> **WORK TASK**: Scan the data. Collect each line that contains the word "target".

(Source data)
======
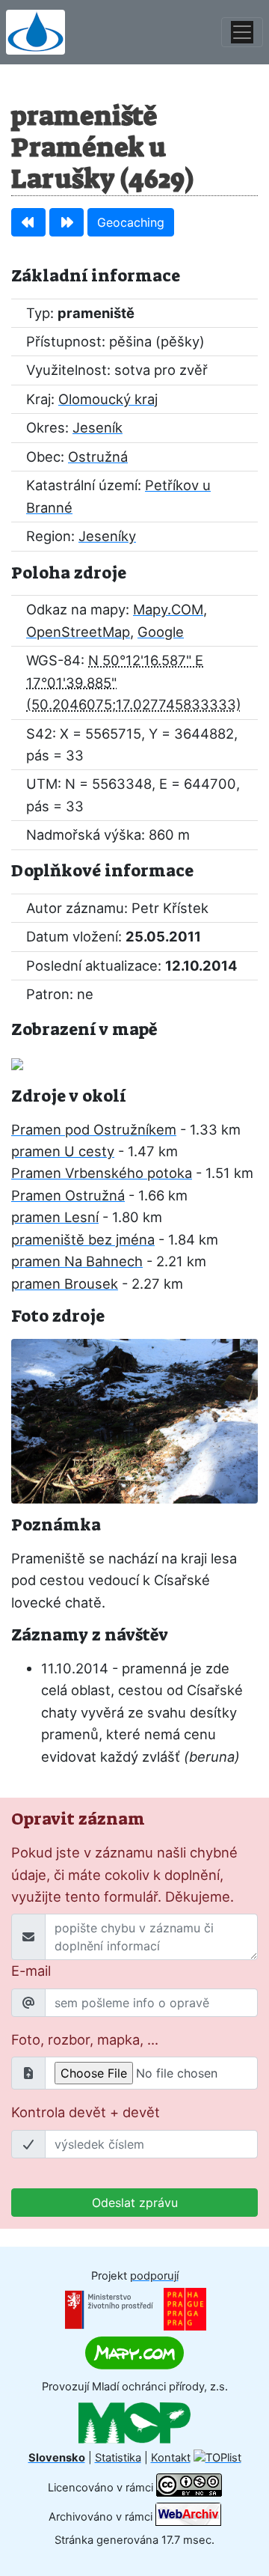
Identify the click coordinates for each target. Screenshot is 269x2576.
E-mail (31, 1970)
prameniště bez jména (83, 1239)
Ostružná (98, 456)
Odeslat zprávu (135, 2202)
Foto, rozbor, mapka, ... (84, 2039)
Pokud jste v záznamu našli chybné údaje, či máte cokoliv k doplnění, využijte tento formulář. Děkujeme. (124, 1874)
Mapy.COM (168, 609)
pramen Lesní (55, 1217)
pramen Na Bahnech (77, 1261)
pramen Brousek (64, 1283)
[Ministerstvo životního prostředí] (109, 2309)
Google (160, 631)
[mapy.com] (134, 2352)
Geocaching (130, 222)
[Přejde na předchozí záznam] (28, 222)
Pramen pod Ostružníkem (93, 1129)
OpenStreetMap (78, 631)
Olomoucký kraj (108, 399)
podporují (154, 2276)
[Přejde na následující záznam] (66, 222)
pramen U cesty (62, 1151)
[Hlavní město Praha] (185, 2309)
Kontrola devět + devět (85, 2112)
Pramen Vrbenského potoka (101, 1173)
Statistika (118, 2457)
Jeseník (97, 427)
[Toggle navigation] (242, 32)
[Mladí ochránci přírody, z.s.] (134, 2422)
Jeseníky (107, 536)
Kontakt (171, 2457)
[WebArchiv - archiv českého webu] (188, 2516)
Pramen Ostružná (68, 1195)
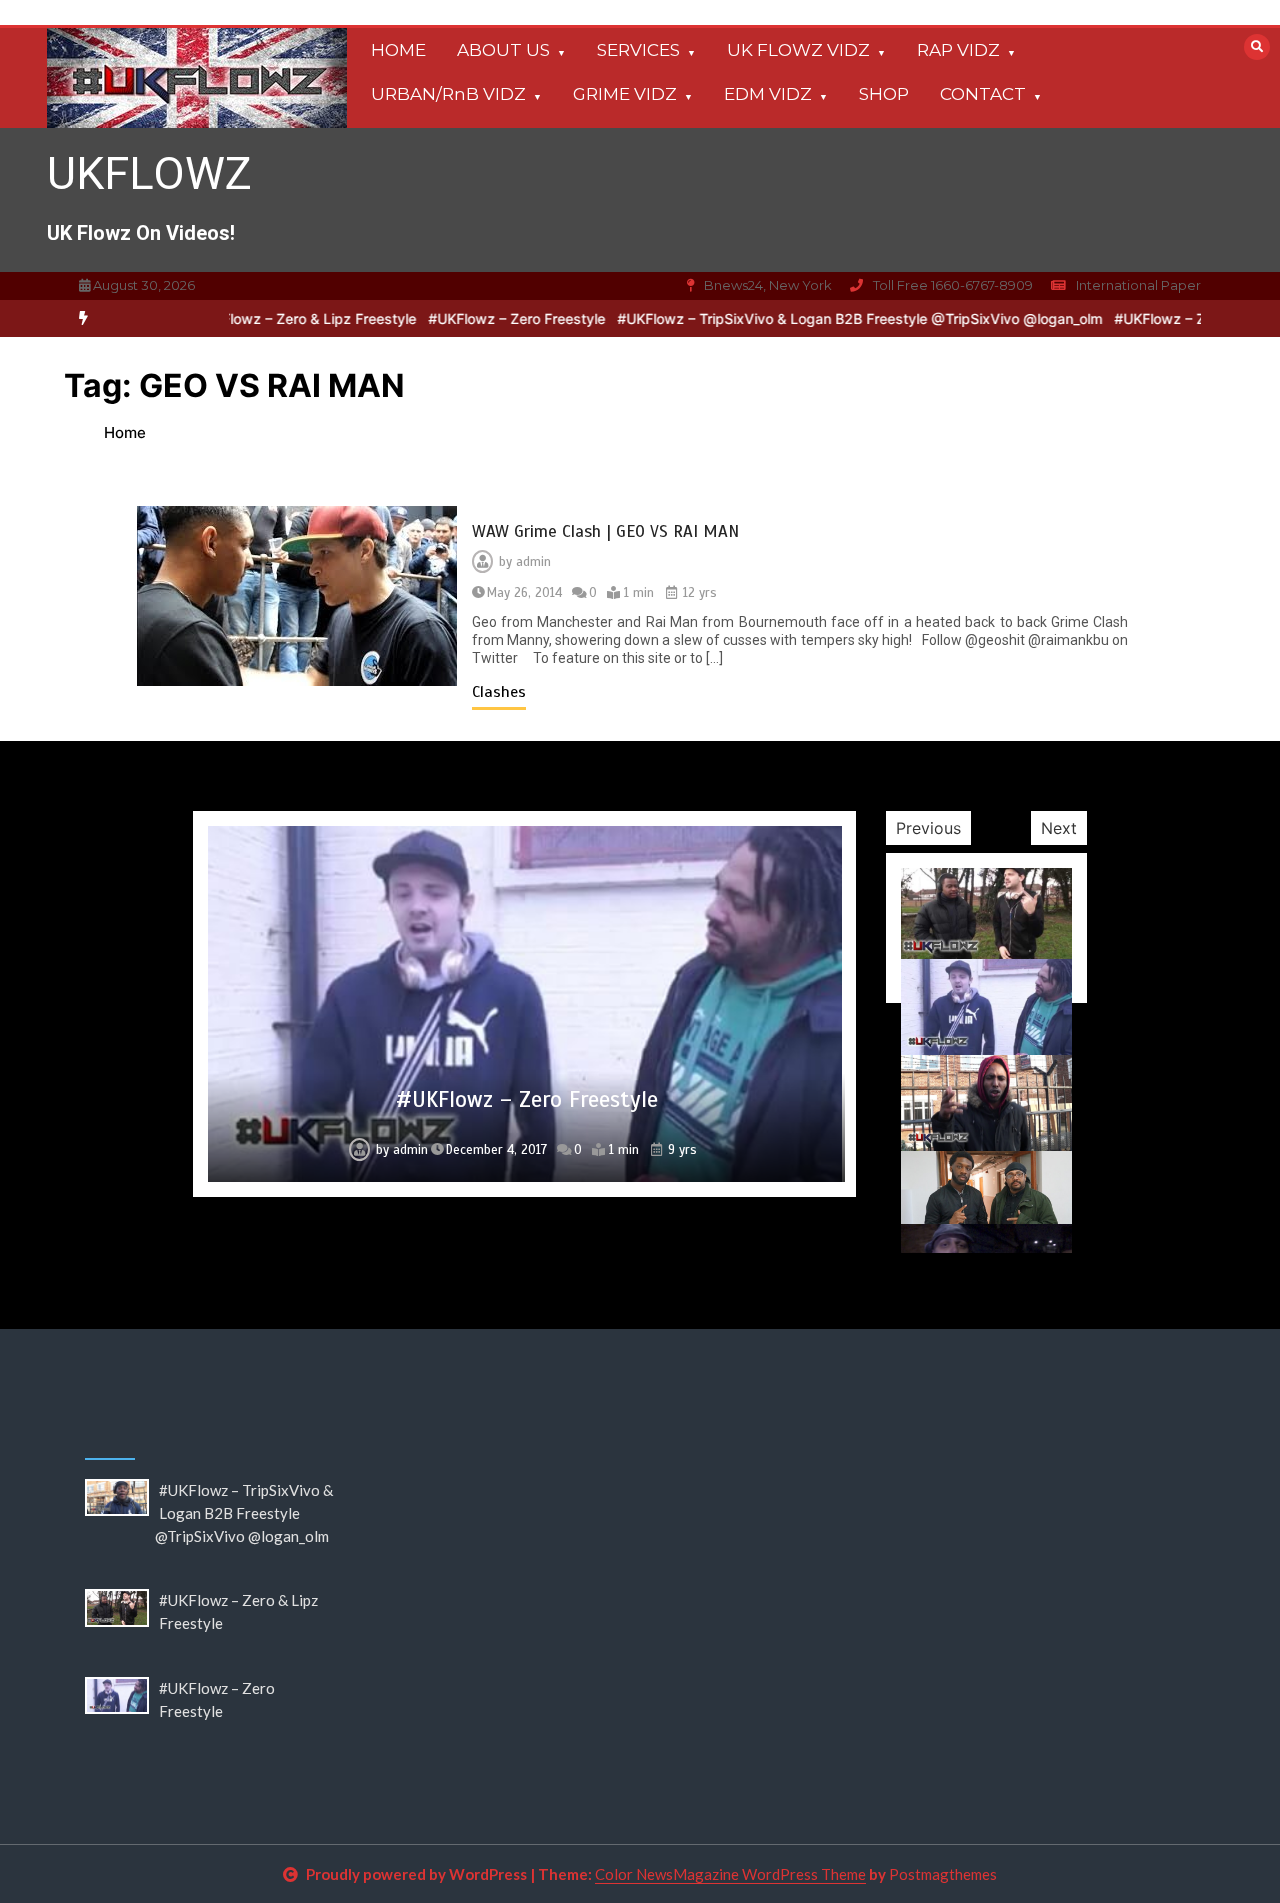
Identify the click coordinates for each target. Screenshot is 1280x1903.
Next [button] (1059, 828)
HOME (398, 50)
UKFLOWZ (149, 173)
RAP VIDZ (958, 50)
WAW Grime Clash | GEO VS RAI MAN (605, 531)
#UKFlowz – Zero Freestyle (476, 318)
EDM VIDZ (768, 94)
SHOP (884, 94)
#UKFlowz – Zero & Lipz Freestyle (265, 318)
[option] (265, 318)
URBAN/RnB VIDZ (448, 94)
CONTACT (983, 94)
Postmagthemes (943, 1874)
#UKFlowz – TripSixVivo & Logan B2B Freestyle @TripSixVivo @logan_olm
======
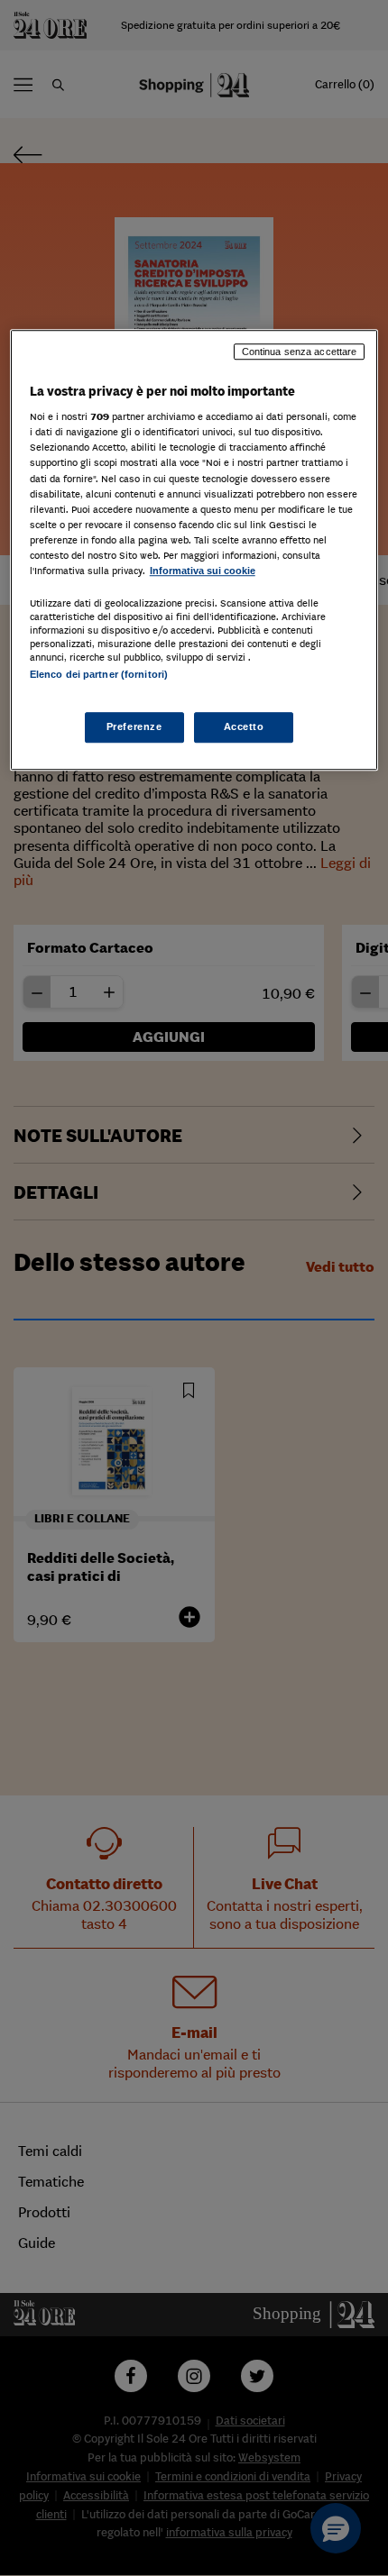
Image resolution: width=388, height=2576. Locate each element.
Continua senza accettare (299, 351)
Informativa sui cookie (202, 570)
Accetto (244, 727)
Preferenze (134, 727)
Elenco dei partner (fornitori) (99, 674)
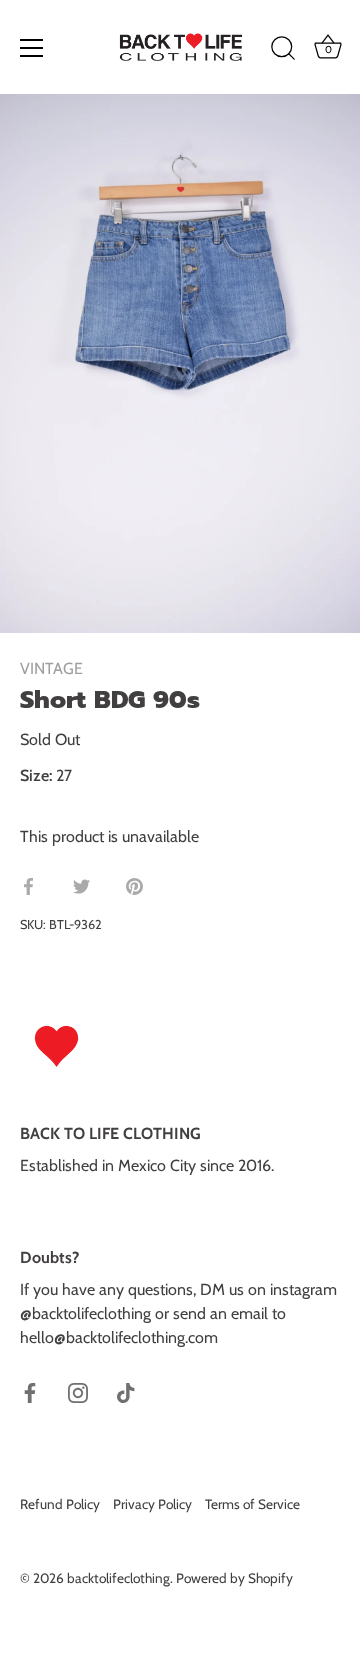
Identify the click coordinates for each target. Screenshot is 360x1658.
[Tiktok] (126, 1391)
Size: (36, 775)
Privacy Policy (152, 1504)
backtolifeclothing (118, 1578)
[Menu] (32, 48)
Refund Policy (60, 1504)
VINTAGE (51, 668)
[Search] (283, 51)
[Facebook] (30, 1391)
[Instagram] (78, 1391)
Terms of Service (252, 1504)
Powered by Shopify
======
> **ANSWER TO THE EXERCISE**:
Identify the click coordinates for each target. Screenshot is 269x2576.
Identify the click coordinates for each target. Screenshot is 1280x1903.
Identify the click coordinates for each target. Screenshot is 360x1658.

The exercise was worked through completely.